Ein weiteres abgehörtes Gespräch eines Berlusconi-Beraters offenbart: Merkel und Sarkozy haben den italienischen Premierminister 2011 nachdrücklich aufgefordert, das „Schuldenproblem“ Italiens „ernsthaft“ anzugehen. Außerdem habe der damalige Ratspräsident Herman Van Rompuy Spanien als Vorbild für Italiens Weg aus der Krise vorgeschlagen. Auch die Welthandelsorganisation (WTO) stand (oder steht) unter Beobachtung der NSA: Deutsche und japanische Diplomaten haben sich vor der Doha-Runde 2006 mit möglichen Strategien gegenüber den US-Verhandlern auseinandergesetzt, was aus einer Gesprächsnotiz hervorgeht.

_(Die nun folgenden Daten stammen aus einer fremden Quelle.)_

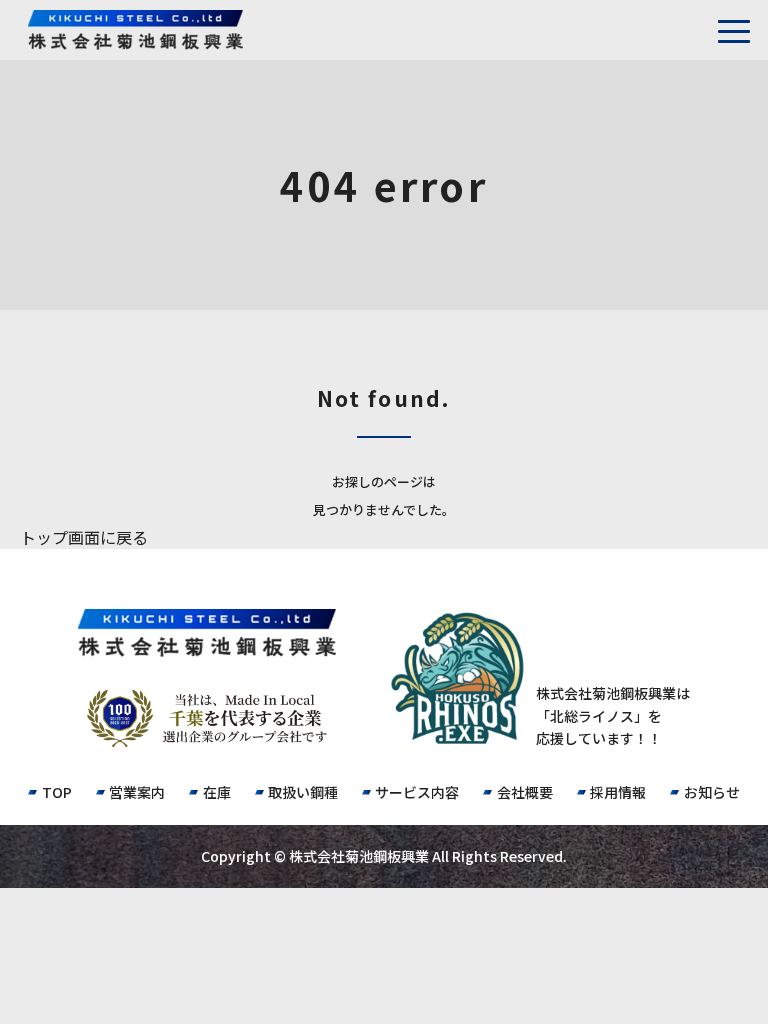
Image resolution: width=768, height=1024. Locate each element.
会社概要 (524, 792)
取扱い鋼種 (303, 792)
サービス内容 (417, 792)
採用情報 (618, 792)
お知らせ (711, 792)
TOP (56, 792)
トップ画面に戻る (84, 537)
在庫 (216, 792)
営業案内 (137, 792)
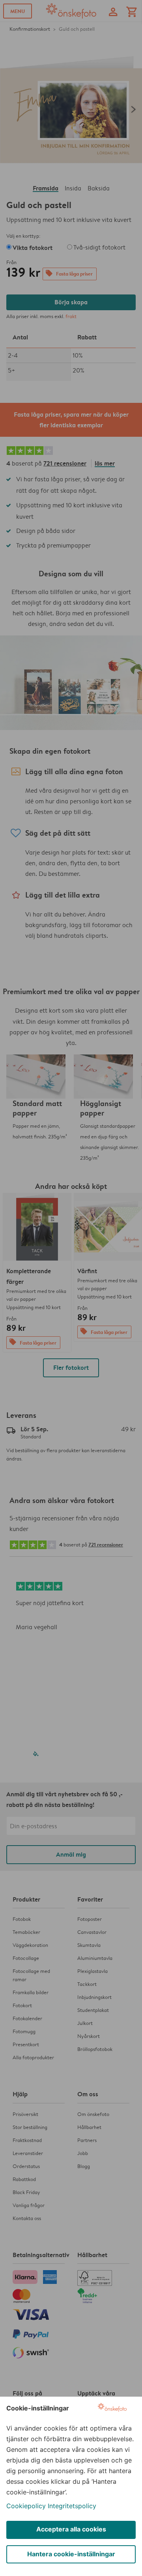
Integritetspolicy (72, 2506)
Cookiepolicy (26, 2506)
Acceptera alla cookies (71, 2529)
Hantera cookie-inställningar (71, 2554)
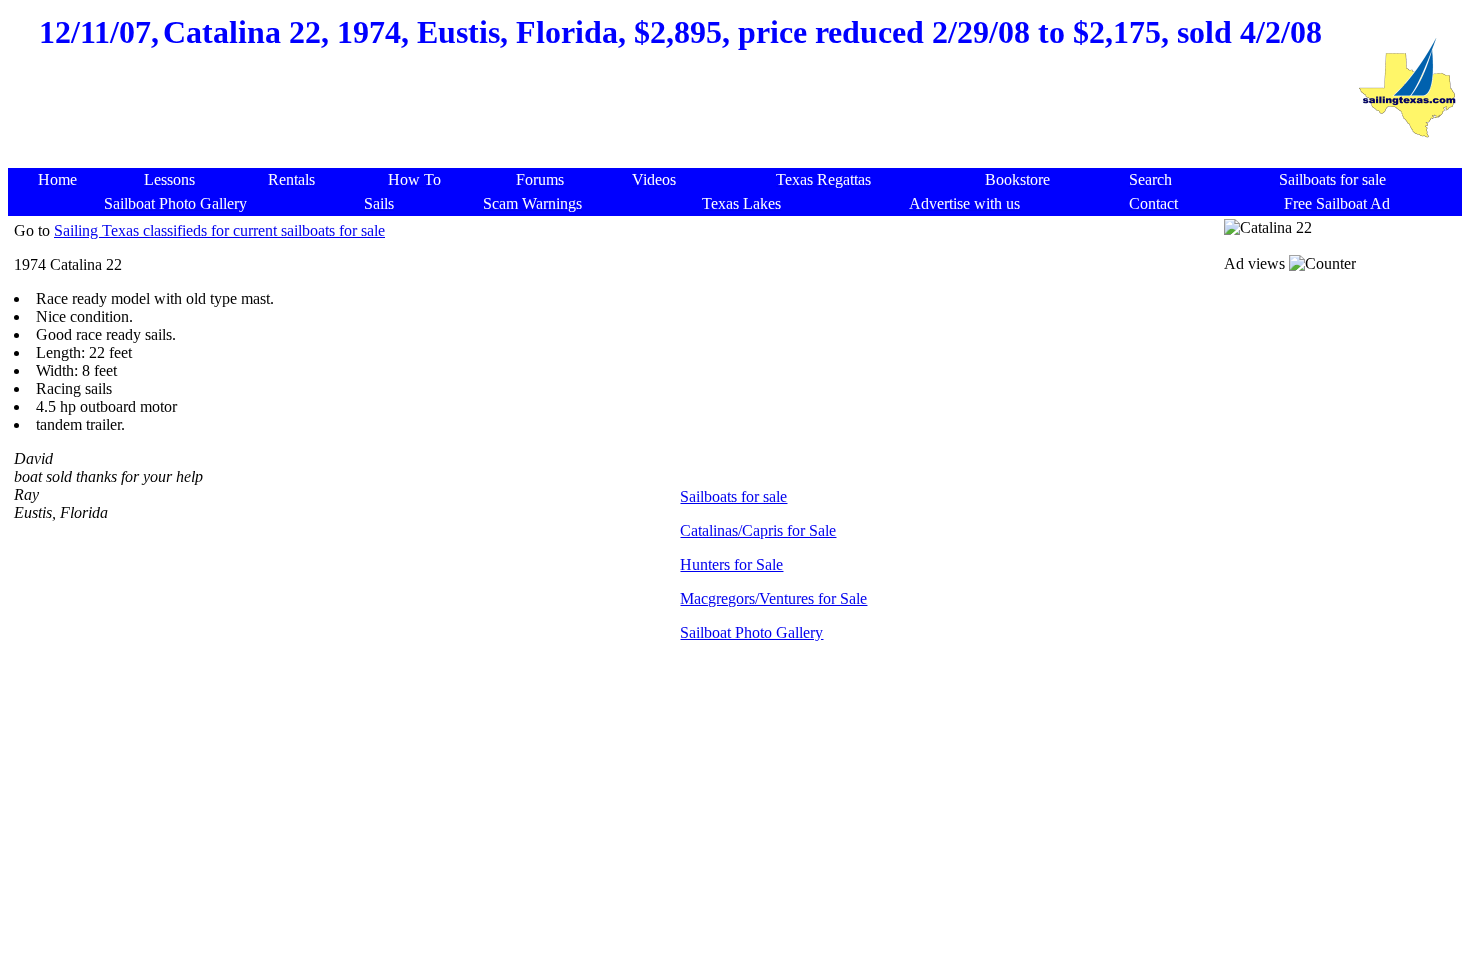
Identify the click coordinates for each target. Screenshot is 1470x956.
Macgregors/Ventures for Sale (773, 598)
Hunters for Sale (731, 564)
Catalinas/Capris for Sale (758, 530)
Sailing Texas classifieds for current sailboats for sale (219, 230)
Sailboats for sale (733, 496)
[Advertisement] (681, 120)
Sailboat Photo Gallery (751, 632)
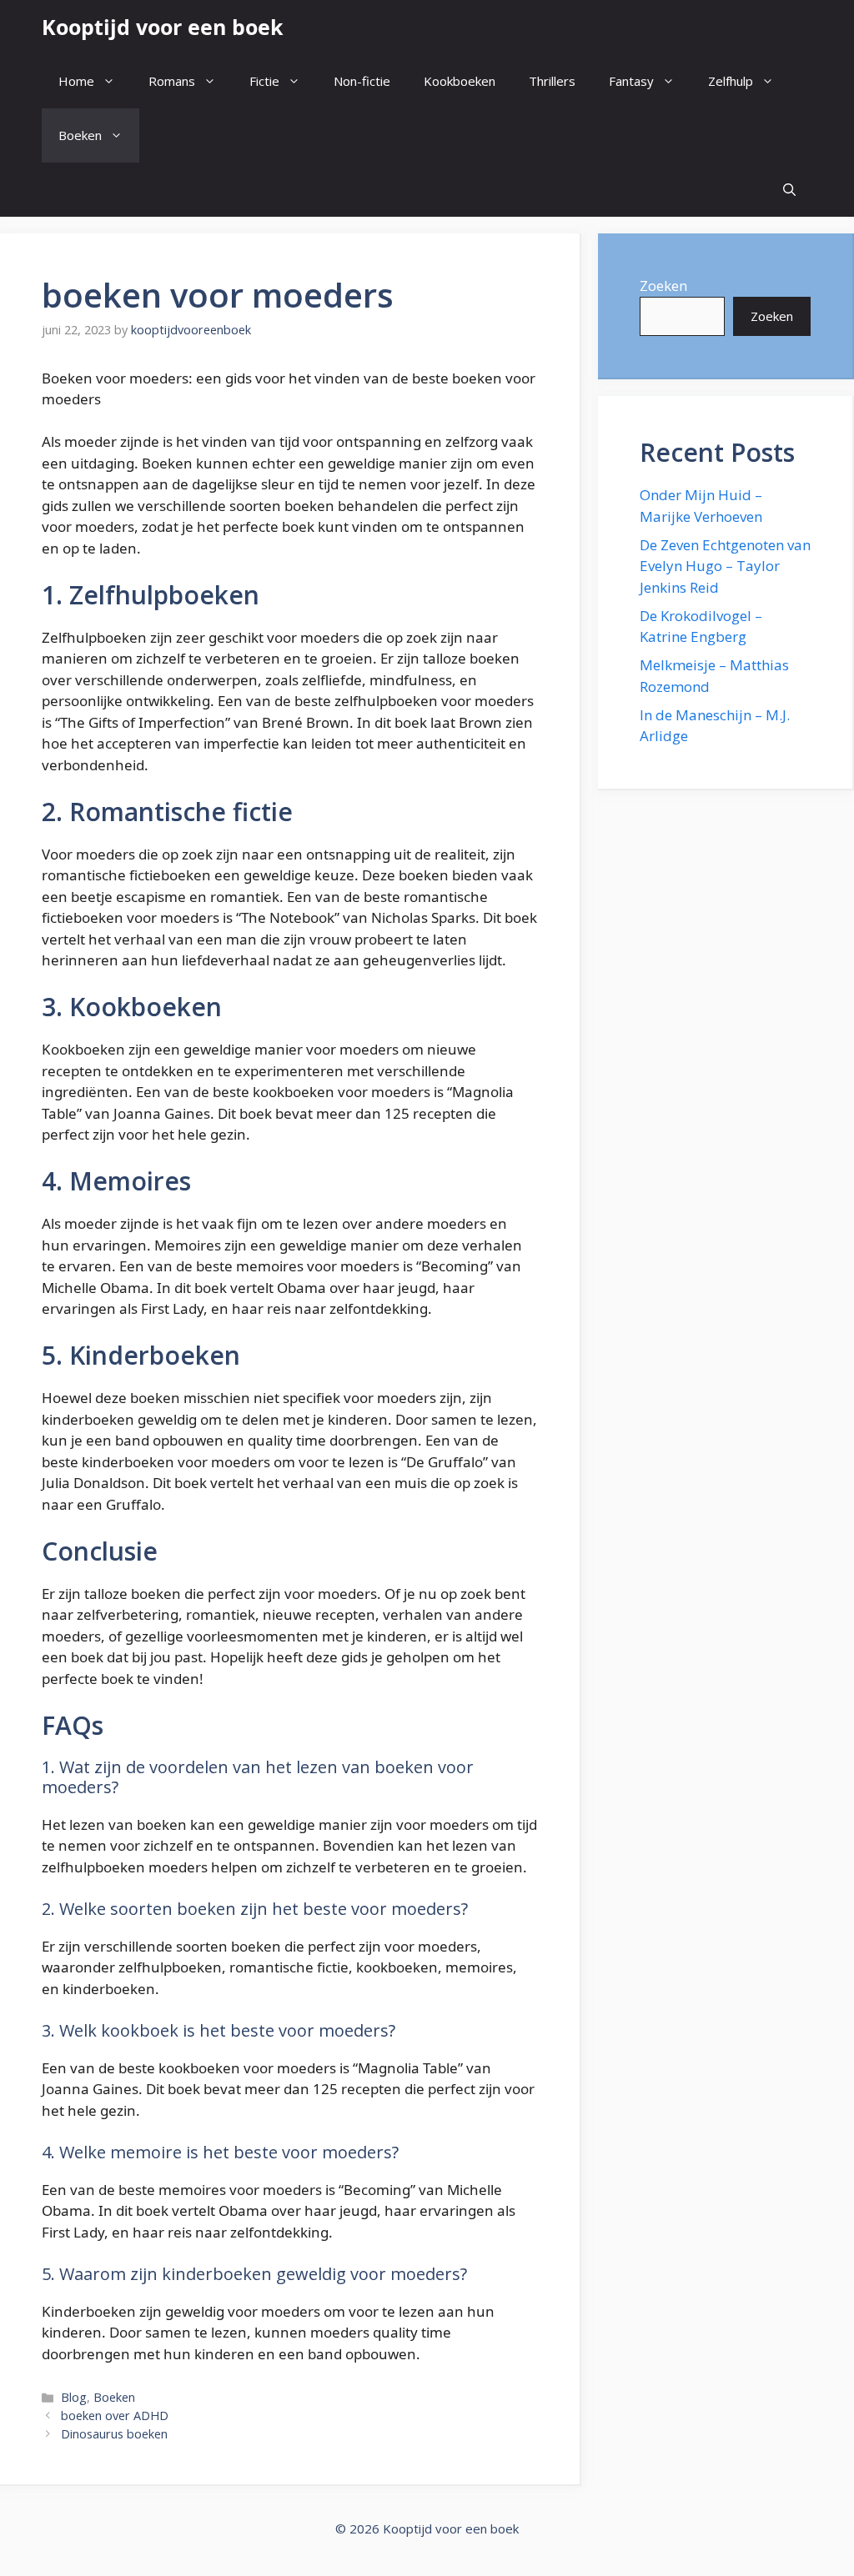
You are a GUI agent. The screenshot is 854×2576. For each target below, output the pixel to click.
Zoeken (663, 285)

Es ist unwahrscheinlich, dass der Generalbundesanwalt nun Ermittlungen gegen netzpolitik.org,Wikileaksdie Freunde aus den USA aufnimmt: Zum Schutz der geheimen Quelle(n) liegen die Dokumente nur in abgeschriebener Form vor, was die US-Überwachung wohl wieder nicht „gerichtsfest“ beweisen dürfte. Tja, dann zeigen die Enthüllungen nur noch eines: Das Abhören von Telekommunikation hat für die NSA auch sprachliche Tücken: Beim persönlichen Berater Merkels, „Bernd Pfaffenbach“, hat die NSA (oder Wikileaks?) „Bernd Pfaffenback“ notiert.